SUPPLIED RECORDS
◆ ◆ ◆

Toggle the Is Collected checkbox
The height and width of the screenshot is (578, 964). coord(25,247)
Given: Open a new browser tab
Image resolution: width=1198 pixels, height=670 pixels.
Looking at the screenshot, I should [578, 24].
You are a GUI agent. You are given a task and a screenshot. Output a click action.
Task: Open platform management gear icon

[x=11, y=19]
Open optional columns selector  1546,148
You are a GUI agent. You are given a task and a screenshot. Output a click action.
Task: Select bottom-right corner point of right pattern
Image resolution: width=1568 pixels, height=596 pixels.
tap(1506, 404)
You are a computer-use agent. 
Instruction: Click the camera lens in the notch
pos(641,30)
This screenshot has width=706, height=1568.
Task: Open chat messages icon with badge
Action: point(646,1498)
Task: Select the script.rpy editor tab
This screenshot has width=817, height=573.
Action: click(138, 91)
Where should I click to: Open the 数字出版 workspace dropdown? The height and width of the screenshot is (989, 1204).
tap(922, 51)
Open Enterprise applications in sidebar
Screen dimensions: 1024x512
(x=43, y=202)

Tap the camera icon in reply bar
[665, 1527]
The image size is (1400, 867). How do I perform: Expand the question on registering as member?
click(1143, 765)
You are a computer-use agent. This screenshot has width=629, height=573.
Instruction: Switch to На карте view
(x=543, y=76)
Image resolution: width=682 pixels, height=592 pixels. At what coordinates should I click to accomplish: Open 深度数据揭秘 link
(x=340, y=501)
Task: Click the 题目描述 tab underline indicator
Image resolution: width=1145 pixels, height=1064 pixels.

◆ ◆ ◆

DIRECTIVE
Output all of the records above verbatim, line by line.

EXERCISE SOLUTION
Toggle the Is Collected checkbox
The height and width of the screenshot is (578, 964). coord(25,247)
Given: Open a new browser tab
Image resolution: width=1198 pixels, height=670 pixels.
Looking at the screenshot, I should [578, 24].
You are a GUI agent. You are given a task and a screenshot. Output a click action.
Task: Open platform management gear icon

[x=11, y=19]
Open optional columns selector  1546,148
You are a GUI agent. You are given a task and a screenshot. Output a click action.
Task: Select bottom-right corner point of right pattern
Image resolution: width=1568 pixels, height=596 pixels.
tap(1506, 404)
You are a computer-use agent. 
Instruction: Click the camera lens in the notch
pos(641,30)
This screenshot has width=706, height=1568.
Task: Open chat messages icon with badge
Action: point(646,1498)
Task: Select the script.rpy editor tab
This screenshot has width=817, height=573.
Action: click(138, 91)
Where should I click to: Open the 数字出版 workspace dropdown? The height and width of the screenshot is (989, 1204).
tap(922, 51)
Open Enterprise applications in sidebar
Screen dimensions: 1024x512
(x=43, y=202)

Tap the camera icon in reply bar
[665, 1527]
The image size is (1400, 867). How do I perform: Expand the question on registering as member?
click(1143, 765)
You are a computer-use agent. This screenshot has width=629, height=573.
Instruction: Switch to На карте view
(x=543, y=76)
Image resolution: width=682 pixels, height=592 pixels. At what coordinates should I click to accomplish: Open 深度数据揭秘 link
(x=340, y=501)
Task: Click the 题目描述 tab underline indicator
Image resolution: width=1145 pixels, height=1064 pixels.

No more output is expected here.